The Windsor Dies on Thursday!

Long live the Churchill: Pub & Kitchen scores Philly's first La Frieda proprietary burger

If you’re on the beef beat at all — and trust us, with the burgermania of the past two years, we haven’t missed a minute of meat news — the name La Frieda will be very familiar to you. If not, here’s a little backstory: La Frieda Meats is a New York-based meat purveyor  that has made its name whipping up special proprietary blends of ground beef for Manhattan’s most noteworthy burger havens, like Spotted Pig and Shake Shack (for the long version, read this New York magazine profile). La Frieda also sells their own house-blend burgers (Update: we hear both Continentals have been using La Frieda burgers for six months now), but no one in Philly has signed up for a custom-blended La Frieda burger. Until now.

Jonathan “Jonny Mac” Adams, chef-owner of Rittenhouse’s Pub & Kitchen tells us that after a year and a half of negotiating, wheedling and, eventually, tasting with Pat La Frieda, he’s finally landed his own custom ground beef blend for Pub & Kitchen. He invited us over to P&K for a sneak peek of the newcomer, which will be known as: THE CHURCHILL.

It is 8 ounces. It has dry-aged beef in it and that’s all Adams is going to tell you about the beef blend. It is glazed with bone marrow butter, topped with fried onions and served on a Metropolitan brioche.
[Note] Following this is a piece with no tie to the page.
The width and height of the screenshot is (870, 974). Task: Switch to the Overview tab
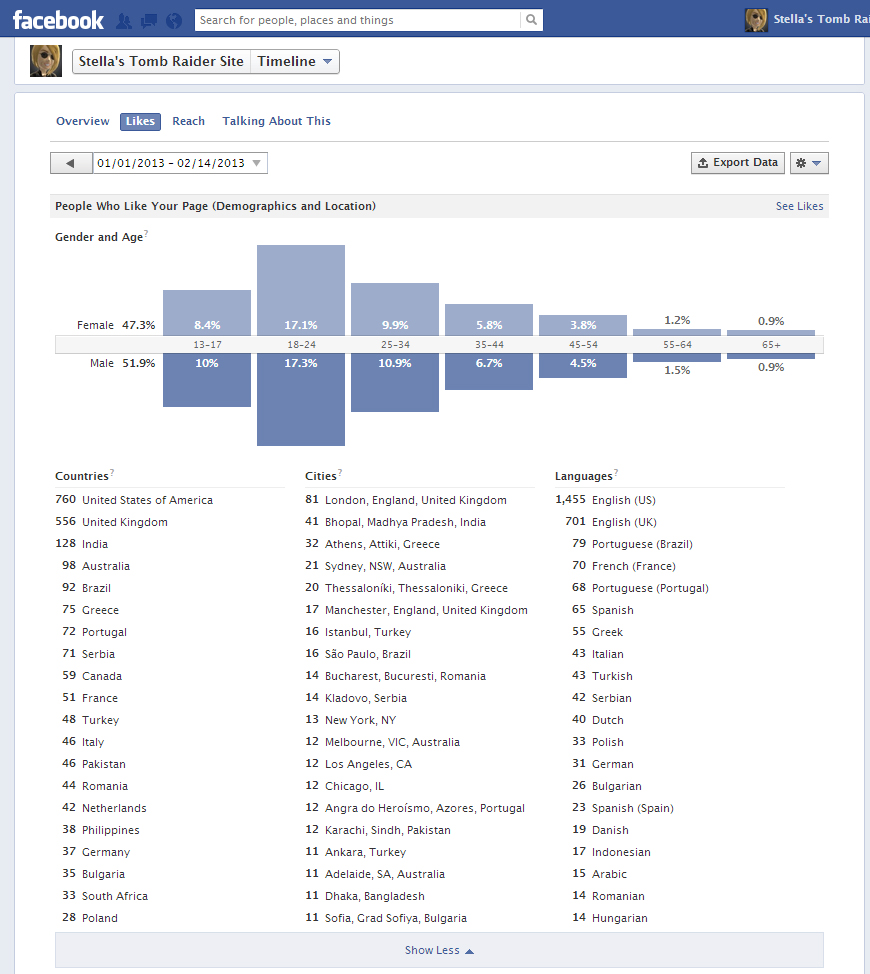(x=82, y=121)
And it is replacing the Windsor burger, which has many, many fans: in the two years since Pub and Kitchen, opened, they’ve sold over 30,000.
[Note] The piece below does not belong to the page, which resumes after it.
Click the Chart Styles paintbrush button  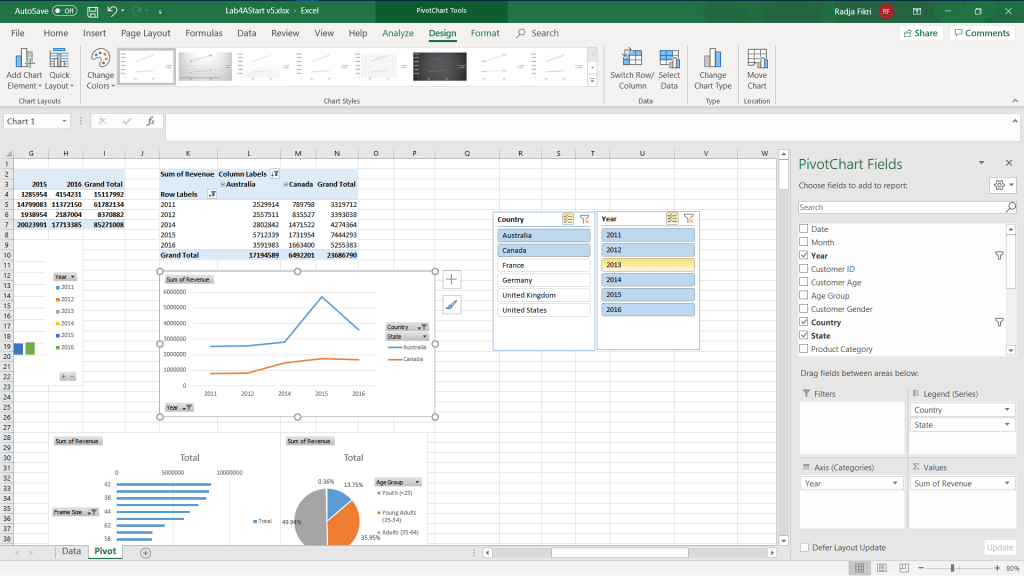point(451,305)
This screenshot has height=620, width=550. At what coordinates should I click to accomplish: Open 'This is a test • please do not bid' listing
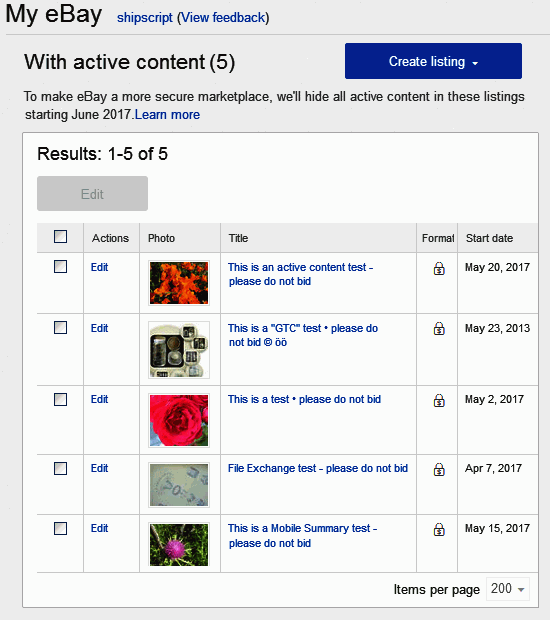[304, 399]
The price: $18. Adams is offering a second burger, also a La Frieda blend (but not the P&K signature blend) for $11. This blend has brisket, short rib and clod (which we just learned is part of the chuck, thanks to Aliza Green’s indispensable Field Guide to Meat). For that burger, you can add your own toppings (cheese, egg, bacon, etc.). “Everybody likes their burger a different way,” says Adams, “so we’re giving them that option.”

What does it taste like? It’s rich, tangy (that’s the dry-aged beef) and … fluffy. The meat is loosely packed (thanks to a signature La Frieda technique called feathering) and breaks apart in your mouth, just so. But it maintains its structural integrity on the bun.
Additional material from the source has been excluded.